Written by Nandagopal Rajan | Published:February 15, 2016 3:18 pm
HP, HP 3D printing, 3D Printing, HP 3D printing, HP change, Hewlett-Packard, Hewlett-Packard, Hewlett-Packard 3D printing, technology, technology news HP hopes to bring the mass level customisation that helped its transform printing in recent times to 3D printing as well. (Source: HP 3D printing video from YouTube)

HP is at present undergoing the biggest transformation in its history at the end of which it hopes it will have turned technology, and the rest of the world, on its head. The world’s largest startup, as the tech giant likes to call itself, is starting out on a new path of discovery and innovation.

“What we are driving for the next 75 years of HP is towards a vision we called blended reality, melding the physical with the digital, and doing it is a virtuous cycle,” explains Shane Wall, the Chief Technology Officer of HP who also runs HP Labs. In fact, HP Labs is developing the innovations that will go after the five big investments the company is banking on for the future — 3D printing, immersive computing, hyper mobility, IoT and smart machines.

The biggest impact could come from 3D printing, which has been on the sidelines of both consumer and commercial technology for a few years now. HP hopes to bring the mass level customisation that helped its transform printing in recent times to 3D printing as well.

“What we have is technology that is absolutely disruptive for 3D. We announced it last year and it is called Multi-Jet Fusion. It is built on all of our print technologies and the 4,000 patents we have on our Inkjet Pagewide Array technology,” explains Wall.

He says 3D printing today has four barriers and this technology will try and overcome those. “3D printing is slow, it is expensive, it produces parts that are poor quality and it is a closed ecosystems. We are going to change that and address all four of these,” says Wall who was in India recently on a rather long tour of the country inspecting HP’s R&D as well as manufacturing facilities.

“One, it will be at least 10 times faster, in some cases up to 100 times faster. Second, and it will be at 20 per cent of the cost. Third, it will be at much higher product quality at the voxel level ( a bit like pixels). Finally, we will do in on a open platform so that people can add their own software or materials,” he says. What this will mean, according to Hp, is that their version of 3D printing will produce the most strongest, lowest cost and innovative products.

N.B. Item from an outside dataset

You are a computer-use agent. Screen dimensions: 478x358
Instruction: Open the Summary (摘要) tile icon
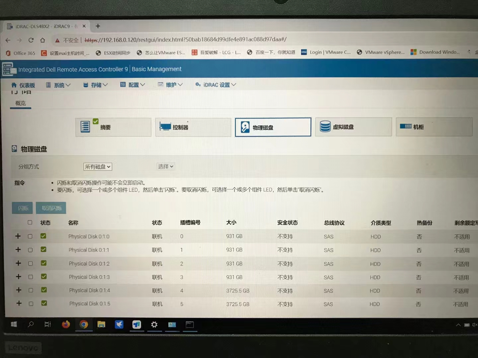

Since this is at the basic voxel level, the colors go all through and there is the possibility of changing all characteristics from texture to consistency and smoothness of the products on demand, says Wall, showing a miniature 3D printed guitar with actual strings.

“We believe this technology will radically change manufacturing. We will move from the world of traditional manufacturing where you stage in raw materials, automate and store products for retail, into a world where we design instantly or customise an existing design and print it out on demand,” says Wall. “That is very relevant for India, especially with mass urbanisation. 3D manufacturing addresses things like the need to haul in big material making it very relevant for the emerging markets.”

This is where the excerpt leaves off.